As I was riding home today in a group taxi (about 30 U.S. cents), we stalled in a long line of cars on a narrow street. It was raining. The driver pulled a small packet of soap powder out from his dashboard, reached through the open window, and sprinkled some on his windshield. In a few seconds his dirty window was freshly washed and clean. "We do a lot of things in Africa," he said with a laugh.

Traffic gets backed up when it rains; commuters may be in a taxi for an hour or more going just a few miles across this city which, from the point of view of geography, is stunningly beautiful. Streets are narrow and with sidewalks either non-existent or having gaping holes exposing the sewer lines just below, many people, including myself, walk on the edge of the roadsides. Taxies whiz along when they can, missing people by inches. With no stop lights, many roundabouts, and only a few traffic police, you'd think nothing would move at all; but it does.

And taxies, even with four customers (the three-seaters have up to eight or nine; and the mini-buses are packed), can be a good place to practise Krio, the English-based dialect here. "Rain de com plenty" - It's really raining hard.
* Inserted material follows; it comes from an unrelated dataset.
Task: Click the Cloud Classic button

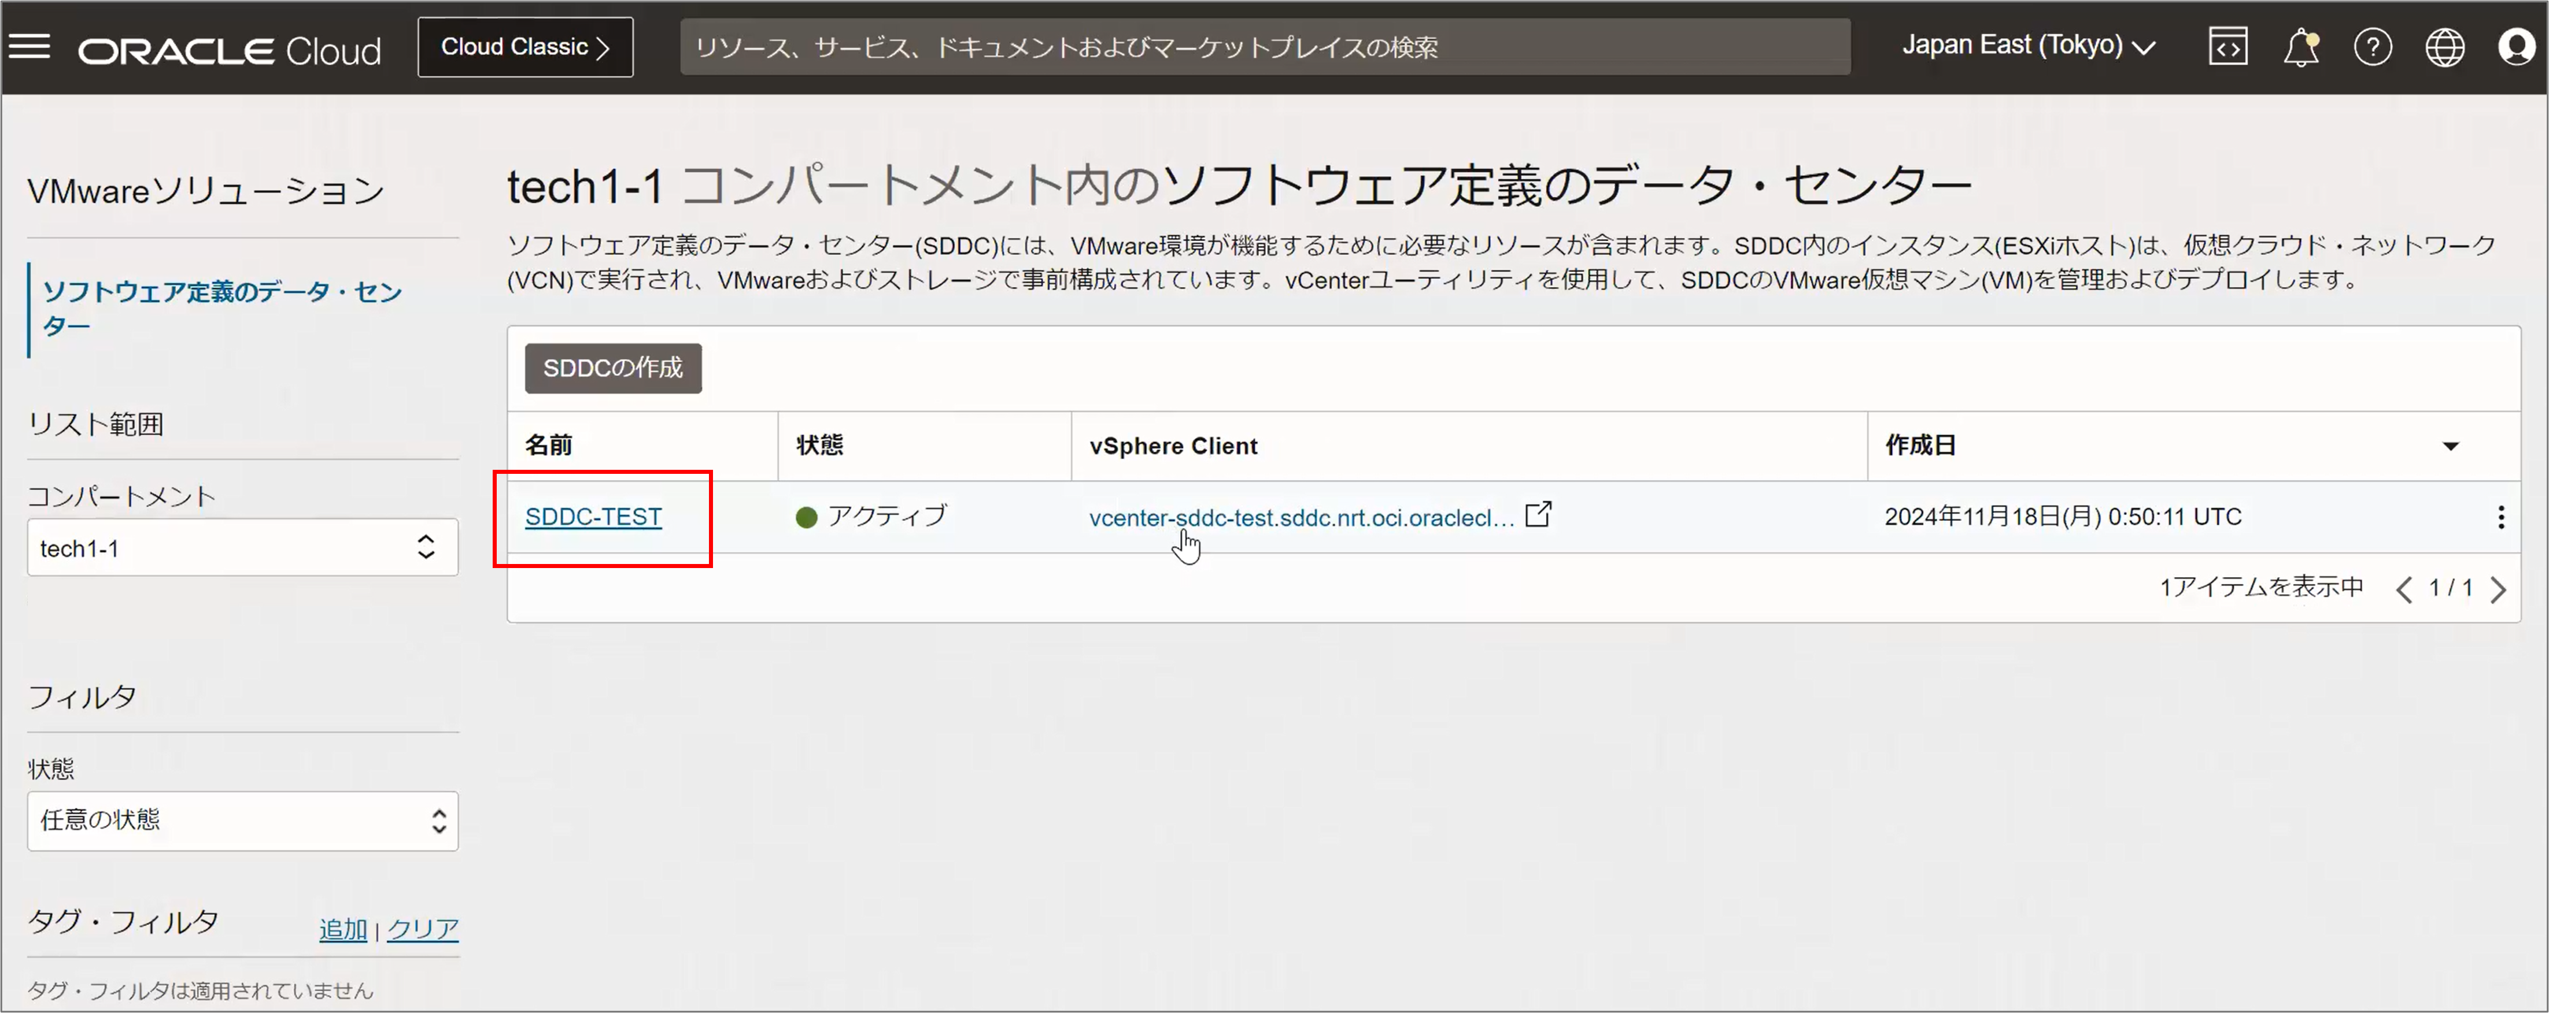Action: [525, 46]
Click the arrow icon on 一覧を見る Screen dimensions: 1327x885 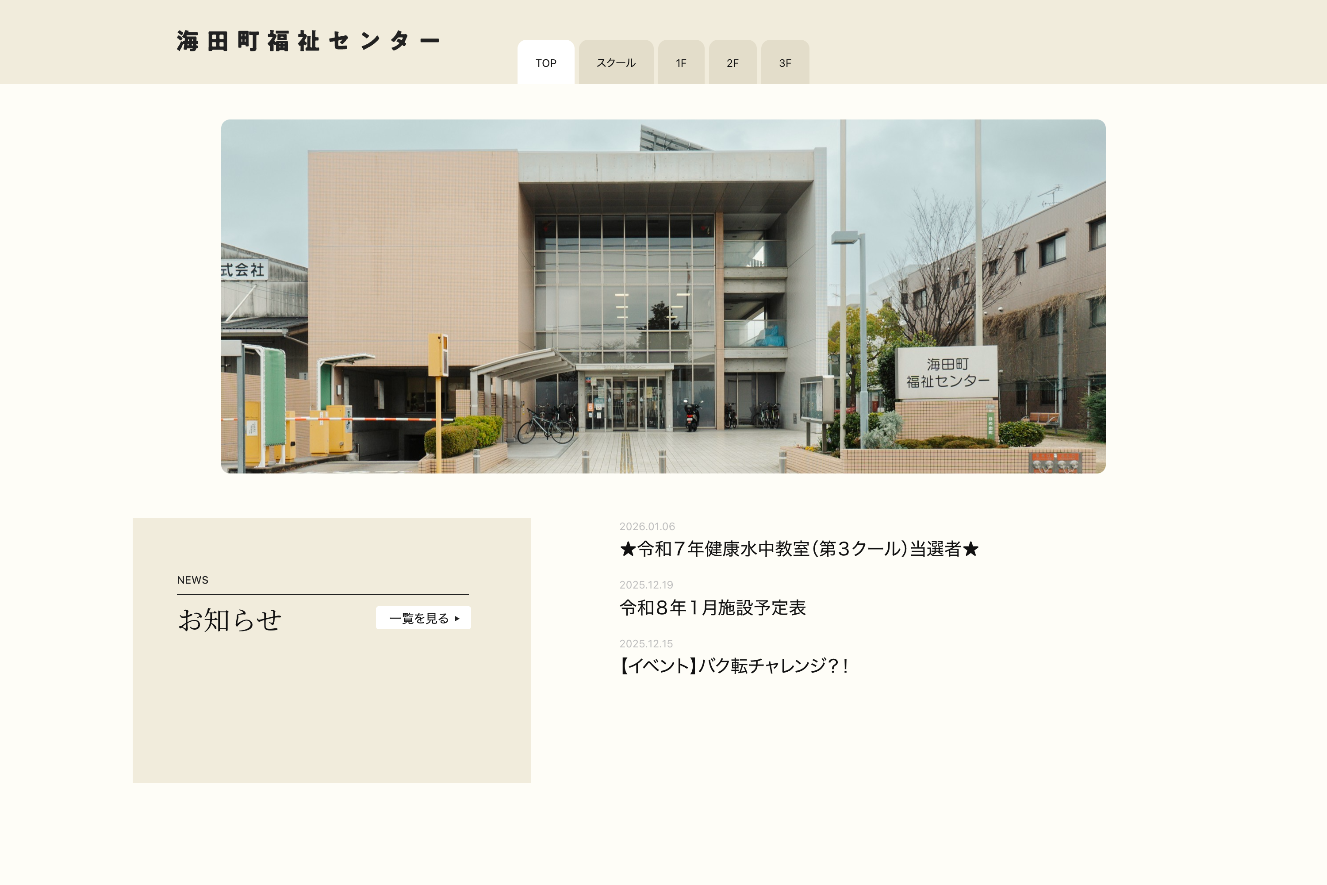(458, 619)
We've also come to appreciate the driving skills of several taxi drivers we use frequently by the hour for multiple errands and visits around town. They often are just a cell phone call away.
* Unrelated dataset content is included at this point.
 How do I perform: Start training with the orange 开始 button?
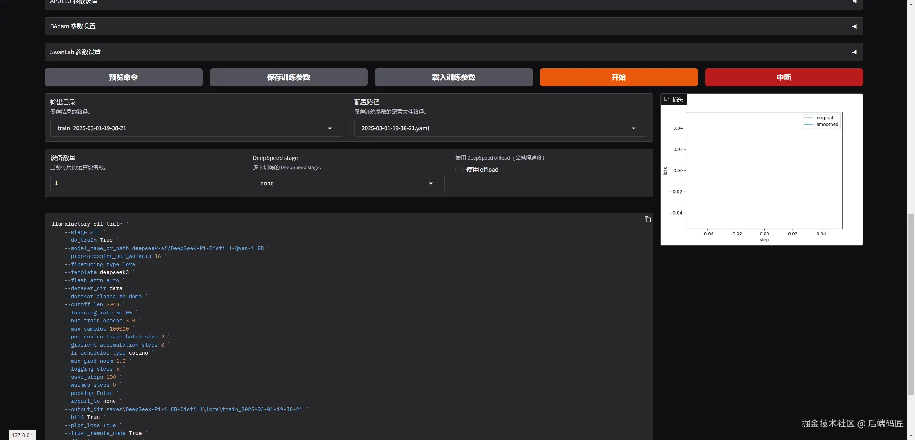click(619, 77)
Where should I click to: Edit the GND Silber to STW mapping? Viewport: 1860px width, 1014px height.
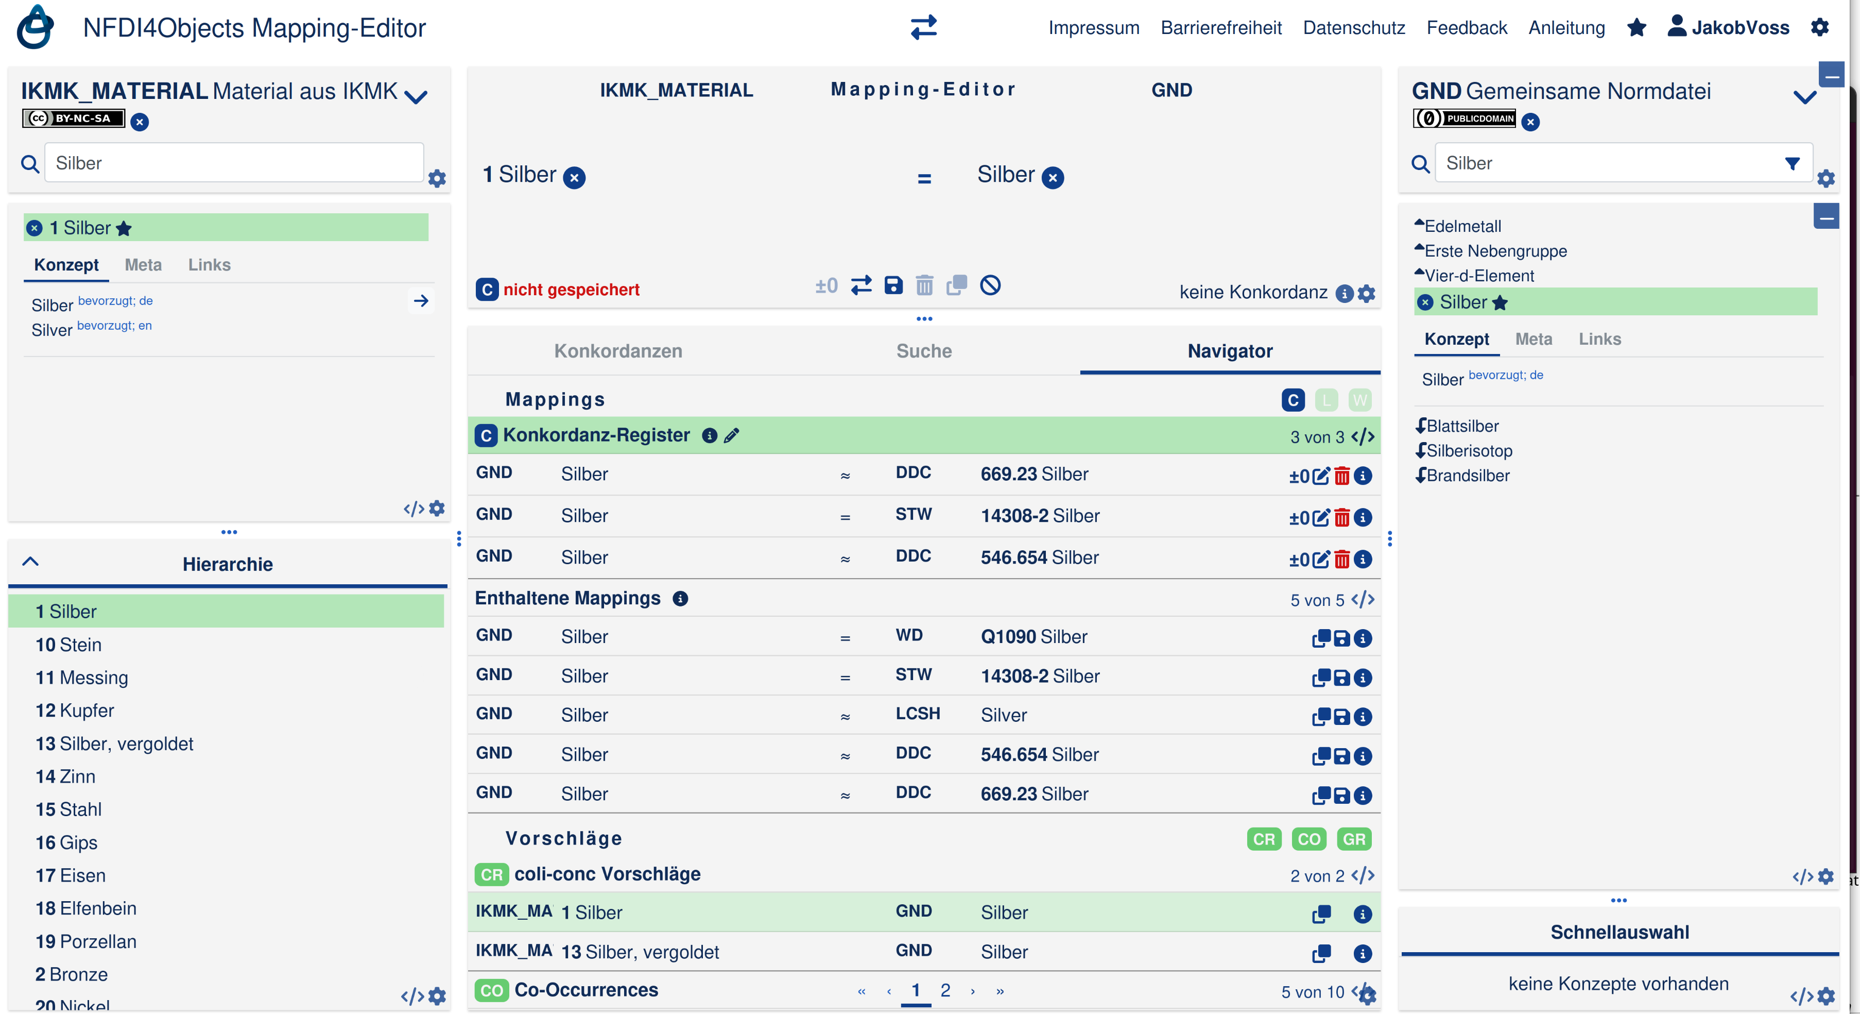click(1321, 518)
Today in the rain, I jumped into the first available group taxi downtown and only later asked where it was going (they have fixed routes). It was heading to within a mile of our guest house. And I got to see the window washing. On the walk the last mile I bought some fresh bread rolls (15 U.S. cents each), one with condensed milk poured on it; and I purchased a couple of soft drinks at a street side stand from Bob. Police recently tore his stand down - perhaps for lack of permit - but he put it back up the next day.
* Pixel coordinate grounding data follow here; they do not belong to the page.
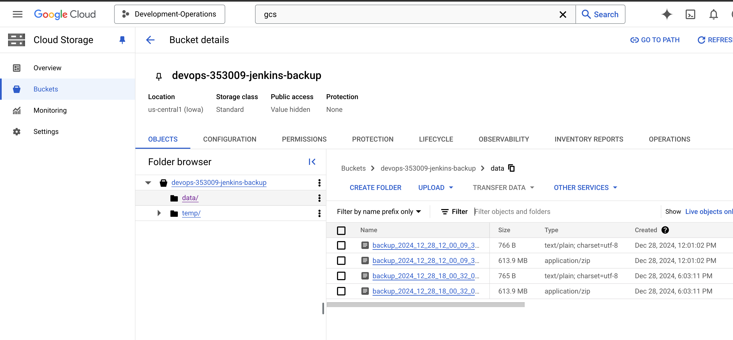Copy the data path with copy icon

(511, 168)
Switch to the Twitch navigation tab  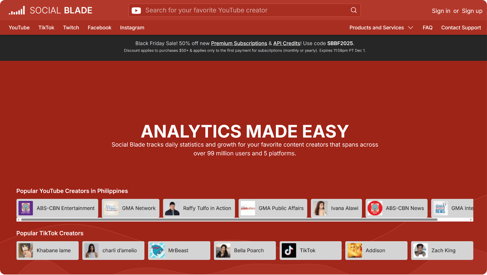[71, 27]
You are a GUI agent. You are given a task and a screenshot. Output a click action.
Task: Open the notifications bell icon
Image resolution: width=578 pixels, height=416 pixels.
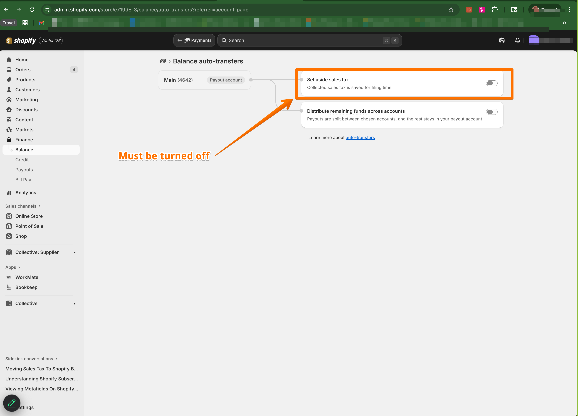(517, 40)
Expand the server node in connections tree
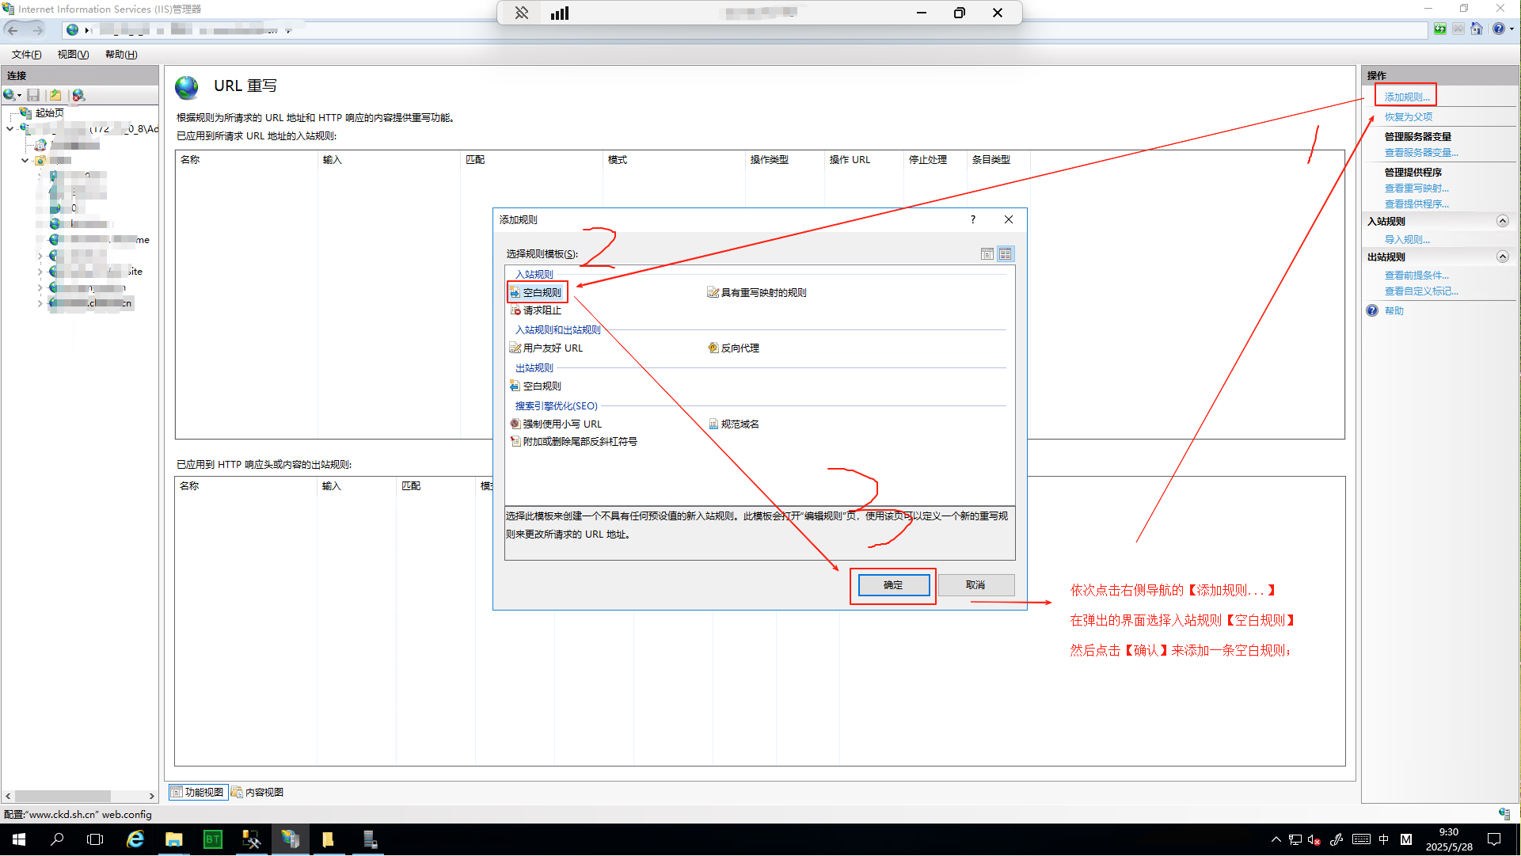 click(10, 128)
We had considered buying a car here, but my driving skills don't match those of taxi drivers.

4 comments:

TSwan said...

Hey Bob,

Glad to read all is well, Post some pics if you get a chance. Tell Betty I said hello.

All the best,
Terrence

valerie said...

Hello! Please add me to your blog - I would love to hear how life in Sierra Leone progresses. Thank you for the education thus far. I love that Sierra Leone means mountains of lions. Also, how industrious of the taxi driver to throw the soap out there in a storm. I think we (here in the USA) may be headed back to a time when we were more clever about doing things. Less money more, more ingenuity? Maybe that will lead to a better sense of self worth? Maybe we will take care of ourselves better and not eat so much? I am hoping for silver linings amongst all this economic crashing chaos. Thank you so much for representing us and for doing the work that you do. The world is a better place with you in it. Period.

We are doing well. Jeff and I bought a house last November and are now officially and happily shacking up. We are engaged to be married but neither of us seem to mind living as we are for a while. Ben has started fourth grade with the laziness I hadn't expected until 7th or 8th grade! Funny how he has plenty of energy when it comes to soccer or guitar. Our three dogs are crazy and we love them for being that way.

I look forward to hearing more. Love, Valerie

Lin said...

Loving the blog...keep up the great work!
Lin

Mohamed said...

Hello! I really appreciate reading your blogs. I am from Sierra Leone myself, currently living in France. Interestingly I used to live in Hillstation. I hope you have a really nice time over there and would like to be added to your blog.

Its great that things are working out well at present.